Start of Input for this task

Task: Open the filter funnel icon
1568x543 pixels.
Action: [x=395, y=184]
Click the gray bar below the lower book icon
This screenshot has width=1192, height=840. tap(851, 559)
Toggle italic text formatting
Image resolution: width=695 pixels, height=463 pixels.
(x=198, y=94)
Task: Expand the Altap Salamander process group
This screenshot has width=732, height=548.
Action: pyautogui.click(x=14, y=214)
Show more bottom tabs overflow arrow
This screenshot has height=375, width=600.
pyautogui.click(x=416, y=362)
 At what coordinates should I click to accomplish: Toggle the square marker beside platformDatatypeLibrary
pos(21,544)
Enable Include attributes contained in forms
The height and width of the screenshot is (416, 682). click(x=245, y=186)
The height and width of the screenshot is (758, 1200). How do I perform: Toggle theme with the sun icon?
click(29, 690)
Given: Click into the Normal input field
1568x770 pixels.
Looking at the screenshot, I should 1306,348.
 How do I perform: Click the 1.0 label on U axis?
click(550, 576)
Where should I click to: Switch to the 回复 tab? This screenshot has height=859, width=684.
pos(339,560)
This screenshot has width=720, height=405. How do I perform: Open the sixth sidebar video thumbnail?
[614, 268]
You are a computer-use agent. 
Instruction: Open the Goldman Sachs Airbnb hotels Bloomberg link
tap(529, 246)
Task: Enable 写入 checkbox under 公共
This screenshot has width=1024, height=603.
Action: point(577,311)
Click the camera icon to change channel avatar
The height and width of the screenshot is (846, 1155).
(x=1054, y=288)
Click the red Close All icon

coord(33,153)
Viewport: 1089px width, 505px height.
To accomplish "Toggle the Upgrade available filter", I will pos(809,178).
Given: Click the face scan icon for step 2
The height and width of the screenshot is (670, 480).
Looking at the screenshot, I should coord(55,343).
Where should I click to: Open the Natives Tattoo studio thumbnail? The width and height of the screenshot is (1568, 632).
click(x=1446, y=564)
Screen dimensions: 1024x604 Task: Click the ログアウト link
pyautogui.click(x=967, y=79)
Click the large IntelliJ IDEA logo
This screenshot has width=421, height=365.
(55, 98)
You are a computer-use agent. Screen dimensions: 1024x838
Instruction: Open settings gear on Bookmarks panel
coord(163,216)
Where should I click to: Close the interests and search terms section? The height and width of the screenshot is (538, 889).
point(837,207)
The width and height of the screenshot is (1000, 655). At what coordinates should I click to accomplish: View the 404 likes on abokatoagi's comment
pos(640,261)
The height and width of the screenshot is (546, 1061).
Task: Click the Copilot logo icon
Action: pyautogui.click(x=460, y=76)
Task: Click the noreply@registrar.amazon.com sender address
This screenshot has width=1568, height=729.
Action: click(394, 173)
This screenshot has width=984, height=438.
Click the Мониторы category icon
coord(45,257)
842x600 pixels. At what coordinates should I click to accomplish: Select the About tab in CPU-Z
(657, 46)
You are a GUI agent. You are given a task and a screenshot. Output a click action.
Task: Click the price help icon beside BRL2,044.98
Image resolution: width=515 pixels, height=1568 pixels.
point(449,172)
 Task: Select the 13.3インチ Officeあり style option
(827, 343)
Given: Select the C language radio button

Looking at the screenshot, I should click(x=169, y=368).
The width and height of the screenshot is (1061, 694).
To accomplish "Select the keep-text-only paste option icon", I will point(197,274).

End of Input for this task

*What is expected*. The first line of the records begins the span, and the line containing "Task: Expand the" ends it. Reproduce that span exactly, both ends included.

*Response to this task*.
Task: Open the filter funnel icon
1568x543 pixels.
Action: [x=395, y=184]
Click the gray bar below the lower book icon
This screenshot has width=1192, height=840. tap(851, 559)
Toggle italic text formatting
Image resolution: width=695 pixels, height=463 pixels.
(x=198, y=94)
Task: Expand the Altap Salamander process group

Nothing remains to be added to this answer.